Task prompt: Go through the listing below and output it word for word.

== == ==

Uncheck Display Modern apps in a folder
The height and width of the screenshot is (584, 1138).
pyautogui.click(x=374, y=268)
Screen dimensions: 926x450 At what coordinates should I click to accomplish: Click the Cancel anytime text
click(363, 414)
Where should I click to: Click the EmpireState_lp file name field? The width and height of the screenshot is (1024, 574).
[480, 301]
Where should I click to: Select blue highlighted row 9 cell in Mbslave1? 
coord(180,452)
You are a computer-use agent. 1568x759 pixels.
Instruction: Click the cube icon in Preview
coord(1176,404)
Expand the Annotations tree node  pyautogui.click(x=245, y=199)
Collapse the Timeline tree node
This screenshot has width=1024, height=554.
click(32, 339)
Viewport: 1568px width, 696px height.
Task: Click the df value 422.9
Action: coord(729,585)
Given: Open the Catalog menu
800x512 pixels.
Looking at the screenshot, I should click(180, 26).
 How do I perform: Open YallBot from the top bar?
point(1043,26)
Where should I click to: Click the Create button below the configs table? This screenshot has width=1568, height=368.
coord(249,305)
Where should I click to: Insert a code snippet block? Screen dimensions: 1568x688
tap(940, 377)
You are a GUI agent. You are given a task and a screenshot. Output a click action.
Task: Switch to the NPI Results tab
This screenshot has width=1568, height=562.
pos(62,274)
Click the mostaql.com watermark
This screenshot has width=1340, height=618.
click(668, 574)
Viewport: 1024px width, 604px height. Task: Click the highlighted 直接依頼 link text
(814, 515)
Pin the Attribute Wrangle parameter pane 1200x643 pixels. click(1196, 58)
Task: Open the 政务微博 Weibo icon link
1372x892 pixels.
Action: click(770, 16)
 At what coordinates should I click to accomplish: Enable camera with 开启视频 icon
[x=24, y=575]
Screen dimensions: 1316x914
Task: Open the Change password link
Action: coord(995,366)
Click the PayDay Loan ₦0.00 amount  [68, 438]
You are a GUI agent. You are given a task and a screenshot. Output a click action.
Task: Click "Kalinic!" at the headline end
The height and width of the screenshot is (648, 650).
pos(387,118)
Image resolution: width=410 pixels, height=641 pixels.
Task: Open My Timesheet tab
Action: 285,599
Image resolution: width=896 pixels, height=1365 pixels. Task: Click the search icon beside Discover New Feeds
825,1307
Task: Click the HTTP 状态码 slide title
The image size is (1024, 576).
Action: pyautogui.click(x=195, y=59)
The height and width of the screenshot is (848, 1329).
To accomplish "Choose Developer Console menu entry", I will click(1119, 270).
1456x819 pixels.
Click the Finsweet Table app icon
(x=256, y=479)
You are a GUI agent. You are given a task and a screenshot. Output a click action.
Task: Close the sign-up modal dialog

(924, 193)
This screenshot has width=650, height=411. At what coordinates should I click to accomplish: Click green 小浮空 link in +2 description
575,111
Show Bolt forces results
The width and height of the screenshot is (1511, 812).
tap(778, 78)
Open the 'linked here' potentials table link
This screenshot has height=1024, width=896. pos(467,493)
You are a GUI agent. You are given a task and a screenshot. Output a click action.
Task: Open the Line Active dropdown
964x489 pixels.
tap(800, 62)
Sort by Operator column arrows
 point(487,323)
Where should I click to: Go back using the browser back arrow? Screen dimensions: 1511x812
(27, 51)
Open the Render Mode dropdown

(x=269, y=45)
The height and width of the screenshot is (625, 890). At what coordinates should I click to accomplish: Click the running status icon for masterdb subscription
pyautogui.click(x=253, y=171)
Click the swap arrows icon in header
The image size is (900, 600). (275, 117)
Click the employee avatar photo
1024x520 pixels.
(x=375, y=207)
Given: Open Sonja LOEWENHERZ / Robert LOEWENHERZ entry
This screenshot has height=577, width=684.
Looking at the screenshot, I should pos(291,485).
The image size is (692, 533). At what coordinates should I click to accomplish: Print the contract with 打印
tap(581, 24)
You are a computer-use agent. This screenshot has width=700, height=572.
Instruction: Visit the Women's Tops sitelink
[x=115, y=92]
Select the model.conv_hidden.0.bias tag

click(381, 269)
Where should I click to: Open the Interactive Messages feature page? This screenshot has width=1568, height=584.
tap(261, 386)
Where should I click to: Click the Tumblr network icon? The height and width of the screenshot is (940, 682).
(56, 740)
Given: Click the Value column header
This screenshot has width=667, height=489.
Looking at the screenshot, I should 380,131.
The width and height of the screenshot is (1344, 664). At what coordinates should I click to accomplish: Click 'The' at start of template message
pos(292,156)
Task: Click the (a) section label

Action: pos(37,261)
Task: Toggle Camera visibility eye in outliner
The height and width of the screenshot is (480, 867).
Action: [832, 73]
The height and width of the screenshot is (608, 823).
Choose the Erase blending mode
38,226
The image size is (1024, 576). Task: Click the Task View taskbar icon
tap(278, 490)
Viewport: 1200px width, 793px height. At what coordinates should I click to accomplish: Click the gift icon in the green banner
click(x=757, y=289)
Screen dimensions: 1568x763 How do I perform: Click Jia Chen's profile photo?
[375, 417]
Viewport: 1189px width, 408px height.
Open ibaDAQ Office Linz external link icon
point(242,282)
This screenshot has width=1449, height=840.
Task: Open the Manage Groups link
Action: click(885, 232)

== == ==

Exercise output:
Uncheck Display Modern apps in a folder
The height and width of the screenshot is (584, 1138).
pyautogui.click(x=374, y=268)
Screen dimensions: 926x450 At what coordinates should I click to accomplish: Click the Cancel anytime text
click(363, 414)
Where should I click to: Click the EmpireState_lp file name field? The width and height of the screenshot is (1024, 574).
[480, 301]
Where should I click to: Select blue highlighted row 9 cell in Mbslave1? 
coord(180,452)
You are a computer-use agent. 1568x759 pixels.
Instruction: Click the cube icon in Preview
coord(1176,404)
Expand the Annotations tree node  pyautogui.click(x=245, y=199)
Collapse the Timeline tree node
This screenshot has width=1024, height=554.
click(32, 339)
Viewport: 1568px width, 696px height.
Task: Click the df value 422.9
Action: coord(729,585)
Given: Open the Catalog menu
800x512 pixels.
Looking at the screenshot, I should click(180, 26).
 How do I perform: Open YallBot from the top bar?
point(1043,26)
Where should I click to: Click the Create button below the configs table? This screenshot has width=1568, height=368.
coord(249,305)
Where should I click to: Insert a code snippet block? Screen dimensions: 1568x688
tap(940, 377)
You are a GUI agent. You are given a task and a screenshot. Output a click action.
Task: Switch to the NPI Results tab
This screenshot has width=1568, height=562.
pos(62,274)
Click the mostaql.com watermark
This screenshot has width=1340, height=618.
click(668, 574)
Viewport: 1024px width, 604px height. Task: Click the highlighted 直接依頼 link text
(814, 515)
Pin the Attribute Wrangle parameter pane 1200x643 pixels. click(1196, 58)
Task: Open the 政务微博 Weibo icon link
1372x892 pixels.
Action: click(770, 16)
 At what coordinates should I click to accomplish: Enable camera with 开启视频 icon
[x=24, y=575]
Screen dimensions: 1316x914
Task: Open the Change password link
Action: coord(995,366)
Click the PayDay Loan ₦0.00 amount  [68, 438]
You are a GUI agent. You are given a task and a screenshot. Output a click action.
Task: Click "Kalinic!" at the headline end
The height and width of the screenshot is (648, 650).
pos(387,118)
Image resolution: width=410 pixels, height=641 pixels.
Task: Open My Timesheet tab
Action: 285,599
Image resolution: width=896 pixels, height=1365 pixels. Task: Click the search icon beside Discover New Feeds
825,1307
Task: Click the HTTP 状态码 slide title
The image size is (1024, 576).
Action: pyautogui.click(x=195, y=59)
The height and width of the screenshot is (848, 1329).
To accomplish "Choose Developer Console menu entry", I will click(1119, 270).
1456x819 pixels.
Click the Finsweet Table app icon
(x=256, y=479)
You are a GUI agent. You are given a task and a screenshot. Output a click action.
Task: Close the sign-up modal dialog

(924, 193)
This screenshot has width=650, height=411. At what coordinates should I click to accomplish: Click green 小浮空 link in +2 description
575,111
Show Bolt forces results
The width and height of the screenshot is (1511, 812).
tap(778, 78)
Open the 'linked here' potentials table link
This screenshot has height=1024, width=896. pos(467,493)
You are a GUI agent. You are given a task and a screenshot. Output a click action.
Task: Open the Line Active dropdown
964x489 pixels.
tap(800, 62)
Sort by Operator column arrows
 point(487,323)
Where should I click to: Go back using the browser back arrow? Screen dimensions: 1511x812
(27, 51)
Open the Render Mode dropdown

(x=269, y=45)
The height and width of the screenshot is (625, 890). At what coordinates should I click to accomplish: Click the running status icon for masterdb subscription
pyautogui.click(x=253, y=171)
Click the swap arrows icon in header
The image size is (900, 600). (275, 117)
Click the employee avatar photo
1024x520 pixels.
(x=375, y=207)
Given: Open Sonja LOEWENHERZ / Robert LOEWENHERZ entry
This screenshot has height=577, width=684.
Looking at the screenshot, I should pos(291,485).
The image size is (692, 533). At what coordinates should I click to accomplish: Print the contract with 打印
tap(581, 24)
You are a computer-use agent. This screenshot has width=700, height=572.
Instruction: Visit the Women's Tops sitelink
[x=115, y=92]
Select the model.conv_hidden.0.bias tag

click(381, 269)
Where should I click to: Open the Interactive Messages feature page? This screenshot has width=1568, height=584.
tap(261, 386)
Where should I click to: Click the Tumblr network icon? The height and width of the screenshot is (940, 682).
(56, 740)
Given: Click the Value column header
This screenshot has width=667, height=489.
Looking at the screenshot, I should 380,131.
The width and height of the screenshot is (1344, 664). At what coordinates should I click to accomplish: Click 'The' at start of template message
pos(292,156)
Task: Click the (a) section label

Action: pos(37,261)
Task: Toggle Camera visibility eye in outliner
The height and width of the screenshot is (480, 867).
Action: [832, 73]
The height and width of the screenshot is (608, 823).
Choose the Erase blending mode
38,226
The image size is (1024, 576). Task: Click the Task View taskbar icon
tap(278, 490)
Viewport: 1200px width, 793px height. At what coordinates should I click to accomplish: Click the gift icon in the green banner
click(x=757, y=289)
Screen dimensions: 1568x763 How do I perform: Click Jia Chen's profile photo?
[375, 417]
Viewport: 1189px width, 408px height.
Open ibaDAQ Office Linz external link icon
point(242,282)
This screenshot has width=1449, height=840.
Task: Open the Manage Groups link
Action: click(885, 232)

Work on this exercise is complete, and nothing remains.